### WORK TO COMPLETE
Each line of the data should be repeated precisely.

### Pixel coordinate grounding data
****************************************

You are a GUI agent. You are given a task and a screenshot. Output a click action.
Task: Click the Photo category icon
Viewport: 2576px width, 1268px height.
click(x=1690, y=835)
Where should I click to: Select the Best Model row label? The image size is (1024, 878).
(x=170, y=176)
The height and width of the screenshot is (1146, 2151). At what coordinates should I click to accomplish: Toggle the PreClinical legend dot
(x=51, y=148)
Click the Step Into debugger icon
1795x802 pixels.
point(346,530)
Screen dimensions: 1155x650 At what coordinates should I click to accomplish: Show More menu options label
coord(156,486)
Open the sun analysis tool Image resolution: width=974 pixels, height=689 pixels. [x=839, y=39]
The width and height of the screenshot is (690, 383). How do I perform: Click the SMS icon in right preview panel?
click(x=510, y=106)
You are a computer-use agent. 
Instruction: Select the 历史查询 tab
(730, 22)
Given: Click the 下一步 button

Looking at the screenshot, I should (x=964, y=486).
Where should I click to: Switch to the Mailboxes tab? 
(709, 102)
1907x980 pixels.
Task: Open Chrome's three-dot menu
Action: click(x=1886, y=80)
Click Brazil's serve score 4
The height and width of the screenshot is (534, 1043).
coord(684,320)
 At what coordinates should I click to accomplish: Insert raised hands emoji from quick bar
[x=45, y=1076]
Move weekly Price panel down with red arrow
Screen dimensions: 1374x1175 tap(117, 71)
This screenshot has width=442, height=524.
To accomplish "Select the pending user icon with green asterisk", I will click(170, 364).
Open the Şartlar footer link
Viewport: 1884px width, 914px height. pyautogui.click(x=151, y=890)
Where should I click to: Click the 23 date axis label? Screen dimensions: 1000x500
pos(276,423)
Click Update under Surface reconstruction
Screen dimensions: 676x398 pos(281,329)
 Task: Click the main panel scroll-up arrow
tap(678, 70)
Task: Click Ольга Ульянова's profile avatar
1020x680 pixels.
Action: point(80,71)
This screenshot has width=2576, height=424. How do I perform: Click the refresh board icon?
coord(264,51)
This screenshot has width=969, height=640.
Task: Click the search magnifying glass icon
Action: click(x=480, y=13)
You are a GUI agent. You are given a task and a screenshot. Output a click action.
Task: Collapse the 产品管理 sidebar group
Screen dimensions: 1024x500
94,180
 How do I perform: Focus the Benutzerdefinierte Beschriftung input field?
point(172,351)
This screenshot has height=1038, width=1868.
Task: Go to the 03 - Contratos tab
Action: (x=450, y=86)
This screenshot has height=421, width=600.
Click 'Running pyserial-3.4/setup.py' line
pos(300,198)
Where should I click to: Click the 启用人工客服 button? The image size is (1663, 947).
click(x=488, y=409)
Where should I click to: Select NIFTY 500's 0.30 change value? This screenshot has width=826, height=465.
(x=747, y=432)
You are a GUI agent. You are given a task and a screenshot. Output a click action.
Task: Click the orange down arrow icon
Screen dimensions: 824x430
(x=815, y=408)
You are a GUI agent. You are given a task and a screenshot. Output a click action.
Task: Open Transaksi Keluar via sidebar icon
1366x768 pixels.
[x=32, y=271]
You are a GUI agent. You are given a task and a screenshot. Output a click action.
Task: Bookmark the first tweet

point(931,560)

****************************************

### SOLUTION FOR THIS EXERCISE
You are a GUI agent. You are given a task and a screenshot. Output a click action.
Task: Click the Photo category icon
Viewport: 2576px width, 1268px height.
click(x=1690, y=835)
Where should I click to: Select the Best Model row label? The image size is (1024, 878).
(x=170, y=176)
The height and width of the screenshot is (1146, 2151). At what coordinates should I click to accomplish: Toggle the PreClinical legend dot
(x=51, y=148)
Click the Step Into debugger icon
1795x802 pixels.
point(346,530)
Screen dimensions: 1155x650 At what coordinates should I click to accomplish: Show More menu options label
coord(156,486)
Open the sun analysis tool Image resolution: width=974 pixels, height=689 pixels. [x=839, y=39]
The width and height of the screenshot is (690, 383). How do I perform: Click the SMS icon in right preview panel?
click(x=510, y=106)
You are a computer-use agent. 
Instruction: Select the 历史查询 tab
(730, 22)
Given: Click the 下一步 button

Looking at the screenshot, I should (x=964, y=486).
Where should I click to: Switch to the Mailboxes tab? 
(709, 102)
1907x980 pixels.
Task: Open Chrome's three-dot menu
Action: click(x=1886, y=80)
Click Brazil's serve score 4
The height and width of the screenshot is (534, 1043).
coord(684,320)
 At what coordinates should I click to accomplish: Insert raised hands emoji from quick bar
[x=45, y=1076]
Move weekly Price panel down with red arrow
Screen dimensions: 1374x1175 tap(117, 71)
This screenshot has width=442, height=524.
To accomplish "Select the pending user icon with green asterisk", I will click(170, 364).
Open the Şartlar footer link
Viewport: 1884px width, 914px height. pyautogui.click(x=151, y=890)
Where should I click to: Click the 23 date axis label? Screen dimensions: 1000x500
pos(276,423)
Click Update under Surface reconstruction
Screen dimensions: 676x398 pos(281,329)
 Task: Click the main panel scroll-up arrow
tap(678, 70)
Task: Click Ольга Ульянова's profile avatar
1020x680 pixels.
Action: point(80,71)
This screenshot has width=2576, height=424. How do I perform: Click the refresh board icon?
coord(264,51)
This screenshot has width=969, height=640.
Task: Click the search magnifying glass icon
Action: click(x=480, y=13)
You are a GUI agent. You are given a task and a screenshot. Output a click action.
Task: Collapse the 产品管理 sidebar group
Screen dimensions: 1024x500
94,180
 How do I perform: Focus the Benutzerdefinierte Beschriftung input field?
point(172,351)
This screenshot has height=1038, width=1868.
Task: Go to the 03 - Contratos tab
Action: (x=450, y=86)
This screenshot has height=421, width=600.
Click 'Running pyserial-3.4/setup.py' line
pos(300,198)
Where should I click to: Click the 启用人工客服 button? The image size is (1663, 947).
click(x=488, y=409)
Where should I click to: Select NIFTY 500's 0.30 change value? This screenshot has width=826, height=465.
(x=747, y=432)
You are a GUI agent. You are given a task and a screenshot. Output a click action.
Task: Click the orange down arrow icon
Screen dimensions: 824x430
(x=815, y=408)
You are a GUI agent. You are given a task and a screenshot. Output a click action.
Task: Open Transaksi Keluar via sidebar icon
1366x768 pixels.
[x=32, y=271]
You are a GUI agent. You are given a task and a screenshot. Output a click action.
Task: Bookmark the first tweet

point(931,560)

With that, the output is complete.